Эта картина не сможет сохраниться для будущего; головы этих женщин скоро еще сильнее поседеют, а затем и вовсе исчезнут с волнующейся поверхности прохожих. Жаль. Ничто лучше и красноречивее не сказало бы будущим поколениям о нашем времени, чем седые головы молодых, у которых целиком или частично украдена беззаботность и радость юных лет.
Пусть в этой заметке останется хотя бы память о них.
Сараево. 14 июня 1946 года
* * *
Когда набухшая, влажная и потемневшая почка дикого каштана собирается раскрыться, на ее поверхности сперва возникает светло-зеленая в глубине, а наверху чуть-чуть красноватая полоска, похожая на первый бледный отсвет зари на весеннем небе.
* * *
От внезапного летнего ливня я укрылся в небольшие сени позади деревянного дома.
Замкнутое пространство, в котором нет окна, а только стены и дверь. Сени ведут в сад, но служат и чуланом. Здесь всегда сухо и тихо. Зимой - тепло, летом - прохладная свежесть. Мягкий свет, белизна и покой и всегда, в любую пору дня и года, то доброе уединение, которое не отделяет от людей и мира, но побуждает человека спокойно думать и лучше видеть и людей и мир.

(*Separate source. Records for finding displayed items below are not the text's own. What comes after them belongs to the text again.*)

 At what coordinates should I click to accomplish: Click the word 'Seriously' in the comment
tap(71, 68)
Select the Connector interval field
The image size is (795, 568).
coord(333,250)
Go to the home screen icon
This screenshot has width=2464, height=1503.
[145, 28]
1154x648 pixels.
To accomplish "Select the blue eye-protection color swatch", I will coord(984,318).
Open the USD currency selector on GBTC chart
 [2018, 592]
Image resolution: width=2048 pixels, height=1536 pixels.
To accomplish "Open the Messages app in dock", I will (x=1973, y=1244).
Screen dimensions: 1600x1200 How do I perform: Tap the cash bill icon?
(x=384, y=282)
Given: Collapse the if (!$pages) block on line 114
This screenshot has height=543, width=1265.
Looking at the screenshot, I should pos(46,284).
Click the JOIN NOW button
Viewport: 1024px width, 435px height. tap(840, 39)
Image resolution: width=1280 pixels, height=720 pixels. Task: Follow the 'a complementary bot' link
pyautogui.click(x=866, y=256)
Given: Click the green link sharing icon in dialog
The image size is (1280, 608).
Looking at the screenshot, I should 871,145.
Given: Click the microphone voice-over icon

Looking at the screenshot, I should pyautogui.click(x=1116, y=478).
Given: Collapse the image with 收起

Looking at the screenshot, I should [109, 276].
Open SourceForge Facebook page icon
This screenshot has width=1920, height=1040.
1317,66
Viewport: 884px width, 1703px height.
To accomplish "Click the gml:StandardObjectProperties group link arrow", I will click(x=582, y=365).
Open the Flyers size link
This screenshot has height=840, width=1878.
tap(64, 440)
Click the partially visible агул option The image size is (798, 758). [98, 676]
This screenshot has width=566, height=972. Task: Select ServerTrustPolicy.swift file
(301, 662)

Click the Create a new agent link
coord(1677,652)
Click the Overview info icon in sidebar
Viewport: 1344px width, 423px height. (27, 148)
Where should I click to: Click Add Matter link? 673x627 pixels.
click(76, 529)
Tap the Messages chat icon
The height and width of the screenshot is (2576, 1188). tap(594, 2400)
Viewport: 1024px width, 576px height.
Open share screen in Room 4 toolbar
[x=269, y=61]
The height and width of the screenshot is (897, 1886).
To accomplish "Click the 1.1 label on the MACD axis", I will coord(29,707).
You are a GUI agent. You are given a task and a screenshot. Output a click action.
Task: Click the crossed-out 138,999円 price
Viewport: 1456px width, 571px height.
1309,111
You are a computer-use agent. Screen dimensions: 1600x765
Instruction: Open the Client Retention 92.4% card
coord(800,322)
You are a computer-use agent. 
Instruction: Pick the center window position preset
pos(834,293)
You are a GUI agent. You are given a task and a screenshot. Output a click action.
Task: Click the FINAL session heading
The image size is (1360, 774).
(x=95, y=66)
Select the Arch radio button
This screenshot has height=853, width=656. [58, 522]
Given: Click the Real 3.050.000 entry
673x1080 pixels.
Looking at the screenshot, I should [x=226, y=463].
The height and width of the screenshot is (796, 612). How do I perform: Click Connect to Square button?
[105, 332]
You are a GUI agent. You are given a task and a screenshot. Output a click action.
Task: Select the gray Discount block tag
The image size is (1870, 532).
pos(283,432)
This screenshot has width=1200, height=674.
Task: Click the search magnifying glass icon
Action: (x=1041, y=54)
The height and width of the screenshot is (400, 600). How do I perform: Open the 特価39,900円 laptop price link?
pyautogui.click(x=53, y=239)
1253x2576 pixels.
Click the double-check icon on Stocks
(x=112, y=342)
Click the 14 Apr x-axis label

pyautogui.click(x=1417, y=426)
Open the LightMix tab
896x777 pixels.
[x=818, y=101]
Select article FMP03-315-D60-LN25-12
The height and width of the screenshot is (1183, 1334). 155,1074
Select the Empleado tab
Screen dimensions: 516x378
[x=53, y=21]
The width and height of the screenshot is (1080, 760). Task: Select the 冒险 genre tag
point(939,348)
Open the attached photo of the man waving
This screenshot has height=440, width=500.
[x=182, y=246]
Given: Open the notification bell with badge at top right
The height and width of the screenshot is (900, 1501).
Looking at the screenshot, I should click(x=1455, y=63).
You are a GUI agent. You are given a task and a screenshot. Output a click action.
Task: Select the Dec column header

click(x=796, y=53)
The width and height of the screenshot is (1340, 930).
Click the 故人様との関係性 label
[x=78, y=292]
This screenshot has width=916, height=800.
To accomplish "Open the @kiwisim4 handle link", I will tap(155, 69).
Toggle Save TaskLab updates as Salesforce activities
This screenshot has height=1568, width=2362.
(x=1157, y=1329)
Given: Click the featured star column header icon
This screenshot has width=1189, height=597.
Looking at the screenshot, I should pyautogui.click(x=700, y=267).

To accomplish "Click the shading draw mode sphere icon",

Я видел многие великие строения на земле, и высокие горы со снежными вершинами, уходящими в небо, и, наоборот, с этих гор - далекие пространства суши и моря, и на все, с чем я когда-либо встречался, я смотрел с большим любопытством, с радостной благодарностью, но все это вместе, и даже больше того, я часто нахожу в мысли: замкнутое и ограниченное пространство есть благо, которое человек создал по своему замыслу, своими руками и для себя. Когда ты попадаешь в это пространство и оно укроет тебя, ты, как никогда и нигде, понимаешь и любишь человека и все, что ему принадлежит.
А ведь, кажется, совсем пустяк. Ничего нет. Белые стены в полутьме. Большие дубовые двери, которые служат и четвертой стеной, и окном, и выходом в мир. Кое-какой садовый инвентарь, сваленный на пол или развешанный по стенам, несколько пустых горшков и случайная доска, которая может послужить сиденьем, но не обязана так называться и всегда им быть.
Замкнутое пространство, созданное человеком для человека, голое и безымянное пространство, и в нем неизменное ощущение, что ты один, что ты укрыт и защищен, что тебе все знакомо и близко, что нет минуты, когда бы ты был добрее, чище и выше душою.
* * *
На обширном картофельном поле одинокий подсолнух под облачным небом. Он повернулся к востоку, хотя солнце весь день не показывалось и сейчас где-то на западе, за облаками. Но он, видимо, потерял ориентировку и вот стоит, растерянный, обезумевший, с самого утра смотрит на восток, ожидая солнца. Иначе он не может.
* * *
В Марселе. Или мне только кажется, или же разговоры, которые ведутся вокруг, столь же необычны, как и все, что во мне происходит.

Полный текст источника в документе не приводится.